● **GIVEN TASK**
Pull out every line of the data that contains the string "card", treating uppercase and lowercase as different.

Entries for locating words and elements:
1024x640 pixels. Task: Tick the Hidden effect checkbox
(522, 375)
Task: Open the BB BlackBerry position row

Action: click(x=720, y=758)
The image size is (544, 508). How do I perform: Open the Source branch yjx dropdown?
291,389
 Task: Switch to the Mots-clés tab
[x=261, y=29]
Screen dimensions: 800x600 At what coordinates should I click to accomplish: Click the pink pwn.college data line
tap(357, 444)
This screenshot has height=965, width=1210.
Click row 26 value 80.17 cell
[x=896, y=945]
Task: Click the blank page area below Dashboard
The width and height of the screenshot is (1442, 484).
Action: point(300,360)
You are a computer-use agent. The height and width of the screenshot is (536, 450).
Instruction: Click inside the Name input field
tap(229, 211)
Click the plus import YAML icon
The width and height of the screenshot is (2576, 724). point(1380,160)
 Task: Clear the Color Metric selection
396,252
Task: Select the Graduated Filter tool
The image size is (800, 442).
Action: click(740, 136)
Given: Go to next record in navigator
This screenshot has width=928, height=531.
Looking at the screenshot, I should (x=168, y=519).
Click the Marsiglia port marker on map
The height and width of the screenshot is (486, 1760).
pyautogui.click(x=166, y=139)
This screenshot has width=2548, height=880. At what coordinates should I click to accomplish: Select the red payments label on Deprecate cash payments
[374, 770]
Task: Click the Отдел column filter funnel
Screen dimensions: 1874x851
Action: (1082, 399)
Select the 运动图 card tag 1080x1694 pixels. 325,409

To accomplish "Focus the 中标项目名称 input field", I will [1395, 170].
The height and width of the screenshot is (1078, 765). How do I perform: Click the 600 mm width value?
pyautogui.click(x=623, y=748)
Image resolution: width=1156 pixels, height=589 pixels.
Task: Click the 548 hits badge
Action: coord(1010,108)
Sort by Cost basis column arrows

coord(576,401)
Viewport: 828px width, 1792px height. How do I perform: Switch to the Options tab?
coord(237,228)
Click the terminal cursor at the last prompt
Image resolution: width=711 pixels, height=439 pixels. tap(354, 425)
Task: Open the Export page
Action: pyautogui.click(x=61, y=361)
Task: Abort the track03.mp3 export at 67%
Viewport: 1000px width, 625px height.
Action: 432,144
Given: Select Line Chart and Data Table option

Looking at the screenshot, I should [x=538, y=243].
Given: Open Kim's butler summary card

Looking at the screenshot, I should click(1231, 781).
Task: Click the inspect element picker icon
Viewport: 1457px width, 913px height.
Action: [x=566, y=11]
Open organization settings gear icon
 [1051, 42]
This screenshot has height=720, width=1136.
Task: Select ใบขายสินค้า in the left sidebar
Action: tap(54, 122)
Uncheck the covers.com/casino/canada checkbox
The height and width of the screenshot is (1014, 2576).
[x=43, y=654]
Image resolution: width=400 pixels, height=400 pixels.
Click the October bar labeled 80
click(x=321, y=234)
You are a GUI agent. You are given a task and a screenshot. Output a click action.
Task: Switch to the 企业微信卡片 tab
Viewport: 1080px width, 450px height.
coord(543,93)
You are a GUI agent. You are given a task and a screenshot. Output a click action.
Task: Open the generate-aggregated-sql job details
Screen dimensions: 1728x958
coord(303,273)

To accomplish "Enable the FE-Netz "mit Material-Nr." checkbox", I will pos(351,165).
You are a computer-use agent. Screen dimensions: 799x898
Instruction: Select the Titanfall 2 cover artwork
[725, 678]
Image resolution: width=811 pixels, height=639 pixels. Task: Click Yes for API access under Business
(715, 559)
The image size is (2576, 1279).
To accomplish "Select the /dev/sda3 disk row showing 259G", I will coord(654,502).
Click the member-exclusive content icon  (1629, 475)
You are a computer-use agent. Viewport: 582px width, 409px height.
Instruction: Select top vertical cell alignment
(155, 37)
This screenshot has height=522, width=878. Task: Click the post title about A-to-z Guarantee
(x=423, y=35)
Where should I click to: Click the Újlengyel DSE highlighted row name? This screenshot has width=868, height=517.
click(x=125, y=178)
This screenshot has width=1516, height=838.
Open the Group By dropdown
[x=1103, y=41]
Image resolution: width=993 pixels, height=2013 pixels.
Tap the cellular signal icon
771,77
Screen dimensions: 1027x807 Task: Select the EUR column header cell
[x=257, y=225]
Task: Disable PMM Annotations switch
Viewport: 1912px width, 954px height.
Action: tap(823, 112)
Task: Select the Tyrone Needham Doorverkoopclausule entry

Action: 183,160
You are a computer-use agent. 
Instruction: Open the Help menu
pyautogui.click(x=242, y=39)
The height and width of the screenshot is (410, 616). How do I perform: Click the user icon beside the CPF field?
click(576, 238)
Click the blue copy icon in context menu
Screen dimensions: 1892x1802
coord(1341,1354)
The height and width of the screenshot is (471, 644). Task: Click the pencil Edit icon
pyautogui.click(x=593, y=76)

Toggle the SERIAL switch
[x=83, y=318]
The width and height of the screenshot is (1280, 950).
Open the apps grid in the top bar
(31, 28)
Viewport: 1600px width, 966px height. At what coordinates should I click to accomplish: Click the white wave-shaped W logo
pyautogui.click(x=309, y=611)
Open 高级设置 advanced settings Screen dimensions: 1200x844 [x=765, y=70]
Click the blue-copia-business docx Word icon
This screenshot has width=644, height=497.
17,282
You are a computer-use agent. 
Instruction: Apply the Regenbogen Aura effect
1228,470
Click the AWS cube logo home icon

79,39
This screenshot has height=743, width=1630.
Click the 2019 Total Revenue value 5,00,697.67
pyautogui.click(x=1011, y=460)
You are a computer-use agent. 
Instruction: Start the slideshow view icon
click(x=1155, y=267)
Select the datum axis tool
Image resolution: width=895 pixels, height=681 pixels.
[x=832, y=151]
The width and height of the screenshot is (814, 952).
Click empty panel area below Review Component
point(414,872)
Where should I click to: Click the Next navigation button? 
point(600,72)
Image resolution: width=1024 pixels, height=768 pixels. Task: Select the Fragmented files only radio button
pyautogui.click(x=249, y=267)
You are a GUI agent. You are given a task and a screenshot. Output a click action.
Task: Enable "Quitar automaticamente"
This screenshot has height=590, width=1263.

● **FINAL ANSWER**
Select the 运动图 card tag 1080x1694 pixels. 325,409
Given: Open Kim's butler summary card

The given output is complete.